1. Blackburn ‘Twin Blackburn’ or ‘TB’
‘The conjoined flip-flop’
Apparently named after a disease, the TB was a bad aircraft that could not perform the one task it was designed for and thus set a precedent for many Blackburn designs to come. The Twin Blackburn nevertheless saw service for a year or so before it was finally put out of its misery and all nine examples were scrapped. Intended to destroy Zeppelins, the floatplane TB was supposed to climb above them and drop explosive Ranken darts on any insolent dirigibles foolish enough to approach its precious airspace. Unfortunately, the poor underpowered Twin Blackburn was unable to drag itself to airship operating altitude, even after its deadly cargo of explosive darts had been cut by two thirds. Furthermore the structure, which consisted of nothing more complicated than a couple of B.E.2 fuselages lashed together with a new set of wings and a vast amount of hope triumphing over experience, was not very rigid and the action of warping the wings flexed the poor TB so much it could end up turning in the opposite direction.

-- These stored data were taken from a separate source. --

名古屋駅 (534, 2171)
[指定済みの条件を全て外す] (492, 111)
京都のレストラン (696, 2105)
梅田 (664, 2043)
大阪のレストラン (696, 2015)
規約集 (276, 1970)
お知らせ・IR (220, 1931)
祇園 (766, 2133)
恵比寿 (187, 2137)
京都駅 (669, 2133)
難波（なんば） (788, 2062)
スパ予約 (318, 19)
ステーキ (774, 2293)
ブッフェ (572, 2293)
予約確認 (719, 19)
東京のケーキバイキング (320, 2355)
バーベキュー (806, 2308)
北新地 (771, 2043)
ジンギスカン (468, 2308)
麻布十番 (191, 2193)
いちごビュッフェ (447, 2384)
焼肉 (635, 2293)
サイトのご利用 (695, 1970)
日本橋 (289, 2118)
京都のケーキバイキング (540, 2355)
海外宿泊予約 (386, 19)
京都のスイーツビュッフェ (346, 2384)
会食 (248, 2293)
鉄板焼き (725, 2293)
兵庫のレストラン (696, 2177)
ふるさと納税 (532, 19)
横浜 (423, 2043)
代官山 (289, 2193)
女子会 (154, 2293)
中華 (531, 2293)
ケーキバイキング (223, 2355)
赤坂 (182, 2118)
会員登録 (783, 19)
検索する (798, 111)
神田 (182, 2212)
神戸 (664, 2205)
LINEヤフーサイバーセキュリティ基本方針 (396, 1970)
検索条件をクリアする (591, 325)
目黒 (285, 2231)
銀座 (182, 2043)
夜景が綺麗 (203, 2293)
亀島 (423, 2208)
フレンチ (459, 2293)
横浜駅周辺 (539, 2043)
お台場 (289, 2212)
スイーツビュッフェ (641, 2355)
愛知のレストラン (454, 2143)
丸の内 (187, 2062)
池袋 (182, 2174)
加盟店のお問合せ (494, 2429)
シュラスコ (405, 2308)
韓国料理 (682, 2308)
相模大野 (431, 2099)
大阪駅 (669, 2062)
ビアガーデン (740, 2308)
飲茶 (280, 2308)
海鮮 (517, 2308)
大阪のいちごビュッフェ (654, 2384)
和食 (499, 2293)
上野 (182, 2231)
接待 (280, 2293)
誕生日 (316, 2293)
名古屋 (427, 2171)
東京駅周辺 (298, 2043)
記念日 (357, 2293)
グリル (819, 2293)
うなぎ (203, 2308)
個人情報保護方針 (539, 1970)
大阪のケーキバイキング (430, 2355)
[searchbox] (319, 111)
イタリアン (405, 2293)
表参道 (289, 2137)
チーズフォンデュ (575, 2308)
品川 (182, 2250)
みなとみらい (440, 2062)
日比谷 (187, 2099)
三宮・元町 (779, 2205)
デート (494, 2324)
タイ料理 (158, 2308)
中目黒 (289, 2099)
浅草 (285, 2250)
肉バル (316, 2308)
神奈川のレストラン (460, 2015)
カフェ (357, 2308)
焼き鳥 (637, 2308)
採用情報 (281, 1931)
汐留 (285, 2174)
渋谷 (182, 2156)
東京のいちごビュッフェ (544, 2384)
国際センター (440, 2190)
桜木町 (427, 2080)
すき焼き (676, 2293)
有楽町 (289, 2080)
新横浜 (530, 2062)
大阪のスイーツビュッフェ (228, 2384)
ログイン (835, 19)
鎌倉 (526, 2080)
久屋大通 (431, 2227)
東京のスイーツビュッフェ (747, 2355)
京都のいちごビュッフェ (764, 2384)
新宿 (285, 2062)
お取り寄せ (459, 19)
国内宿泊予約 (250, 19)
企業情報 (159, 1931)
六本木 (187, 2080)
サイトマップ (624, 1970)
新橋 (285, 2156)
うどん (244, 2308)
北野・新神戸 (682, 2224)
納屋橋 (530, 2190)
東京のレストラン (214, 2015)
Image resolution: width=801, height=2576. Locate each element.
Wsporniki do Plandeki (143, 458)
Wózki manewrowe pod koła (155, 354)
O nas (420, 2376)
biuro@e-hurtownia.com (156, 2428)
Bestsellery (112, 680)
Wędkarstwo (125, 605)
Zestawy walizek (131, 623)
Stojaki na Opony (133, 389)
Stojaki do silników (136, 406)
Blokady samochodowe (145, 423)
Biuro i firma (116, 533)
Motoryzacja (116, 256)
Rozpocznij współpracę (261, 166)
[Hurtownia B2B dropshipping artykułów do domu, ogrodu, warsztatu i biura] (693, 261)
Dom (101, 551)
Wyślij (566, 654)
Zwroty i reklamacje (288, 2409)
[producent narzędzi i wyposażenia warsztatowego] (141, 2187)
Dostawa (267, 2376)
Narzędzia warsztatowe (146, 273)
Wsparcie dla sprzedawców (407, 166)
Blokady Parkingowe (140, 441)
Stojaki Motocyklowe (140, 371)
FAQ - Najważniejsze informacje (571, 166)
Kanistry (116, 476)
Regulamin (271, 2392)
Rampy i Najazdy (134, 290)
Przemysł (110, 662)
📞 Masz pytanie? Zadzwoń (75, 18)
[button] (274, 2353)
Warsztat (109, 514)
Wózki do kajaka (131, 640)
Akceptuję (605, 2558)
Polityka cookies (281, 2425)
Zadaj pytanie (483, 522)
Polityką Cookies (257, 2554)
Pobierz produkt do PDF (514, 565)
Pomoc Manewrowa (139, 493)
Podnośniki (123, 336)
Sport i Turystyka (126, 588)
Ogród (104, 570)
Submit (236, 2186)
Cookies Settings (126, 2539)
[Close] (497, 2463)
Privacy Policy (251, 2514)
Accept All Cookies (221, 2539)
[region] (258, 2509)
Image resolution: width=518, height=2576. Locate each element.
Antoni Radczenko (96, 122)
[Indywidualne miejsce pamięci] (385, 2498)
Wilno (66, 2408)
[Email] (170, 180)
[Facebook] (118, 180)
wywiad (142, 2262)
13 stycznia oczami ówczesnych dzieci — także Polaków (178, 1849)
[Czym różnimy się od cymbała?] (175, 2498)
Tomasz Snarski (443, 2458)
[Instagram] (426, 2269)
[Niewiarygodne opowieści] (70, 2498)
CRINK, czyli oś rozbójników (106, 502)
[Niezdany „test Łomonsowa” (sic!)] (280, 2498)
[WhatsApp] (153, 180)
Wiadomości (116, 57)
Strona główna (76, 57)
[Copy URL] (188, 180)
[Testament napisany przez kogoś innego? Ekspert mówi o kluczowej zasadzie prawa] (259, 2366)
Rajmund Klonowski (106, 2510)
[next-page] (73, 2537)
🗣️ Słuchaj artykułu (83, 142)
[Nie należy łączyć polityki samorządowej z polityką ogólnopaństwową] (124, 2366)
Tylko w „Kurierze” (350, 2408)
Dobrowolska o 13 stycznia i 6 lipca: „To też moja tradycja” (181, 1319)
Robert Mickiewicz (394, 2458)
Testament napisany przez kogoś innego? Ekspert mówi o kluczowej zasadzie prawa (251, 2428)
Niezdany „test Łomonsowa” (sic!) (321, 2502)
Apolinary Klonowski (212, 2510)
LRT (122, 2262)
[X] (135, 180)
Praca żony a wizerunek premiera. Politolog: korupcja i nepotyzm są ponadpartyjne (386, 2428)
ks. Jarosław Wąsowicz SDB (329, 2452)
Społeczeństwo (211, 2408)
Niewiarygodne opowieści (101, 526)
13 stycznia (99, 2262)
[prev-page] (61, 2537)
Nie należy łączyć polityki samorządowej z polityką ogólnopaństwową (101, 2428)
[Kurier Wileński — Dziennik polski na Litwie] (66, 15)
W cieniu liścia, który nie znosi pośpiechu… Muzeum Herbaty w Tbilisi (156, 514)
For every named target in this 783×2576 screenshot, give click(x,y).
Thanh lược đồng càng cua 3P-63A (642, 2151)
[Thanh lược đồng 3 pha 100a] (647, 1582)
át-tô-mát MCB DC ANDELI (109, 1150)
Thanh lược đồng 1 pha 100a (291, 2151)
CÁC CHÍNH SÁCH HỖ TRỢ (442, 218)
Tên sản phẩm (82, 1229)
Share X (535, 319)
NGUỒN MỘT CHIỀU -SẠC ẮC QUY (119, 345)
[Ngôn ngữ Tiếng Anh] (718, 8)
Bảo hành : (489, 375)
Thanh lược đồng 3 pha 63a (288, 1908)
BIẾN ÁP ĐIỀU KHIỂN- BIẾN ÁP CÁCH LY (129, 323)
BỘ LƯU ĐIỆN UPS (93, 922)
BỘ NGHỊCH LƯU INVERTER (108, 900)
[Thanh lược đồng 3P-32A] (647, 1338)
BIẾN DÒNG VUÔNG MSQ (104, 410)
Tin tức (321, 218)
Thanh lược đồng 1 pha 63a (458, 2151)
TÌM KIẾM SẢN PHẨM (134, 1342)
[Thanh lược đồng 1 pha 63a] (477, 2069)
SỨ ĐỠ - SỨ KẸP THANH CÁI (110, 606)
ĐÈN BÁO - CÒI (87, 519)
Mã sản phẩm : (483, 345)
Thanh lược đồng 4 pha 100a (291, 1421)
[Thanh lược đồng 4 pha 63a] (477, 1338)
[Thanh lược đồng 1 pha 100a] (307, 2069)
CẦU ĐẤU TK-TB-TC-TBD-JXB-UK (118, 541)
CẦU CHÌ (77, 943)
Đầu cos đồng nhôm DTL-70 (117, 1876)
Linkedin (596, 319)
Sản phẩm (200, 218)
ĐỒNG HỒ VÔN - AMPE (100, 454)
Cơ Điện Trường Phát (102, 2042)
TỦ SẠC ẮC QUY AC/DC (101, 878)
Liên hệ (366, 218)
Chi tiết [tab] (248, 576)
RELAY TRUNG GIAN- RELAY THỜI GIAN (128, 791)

The observer sat in one fuselage, the pilot in the other and communication was impossible except through waving, presumably to prevent either expressing to the other their true opinions of the designer of this radical machine. As if that were not enough, the wooden floats were mounted directly below the rotary engines. Rotaries drip out a lot of oil and as a result the TB’s floats would often catch fire. It would be nice to say that despite all this the TB inspired the fantastic Twin-Mustang but of course it didn’t.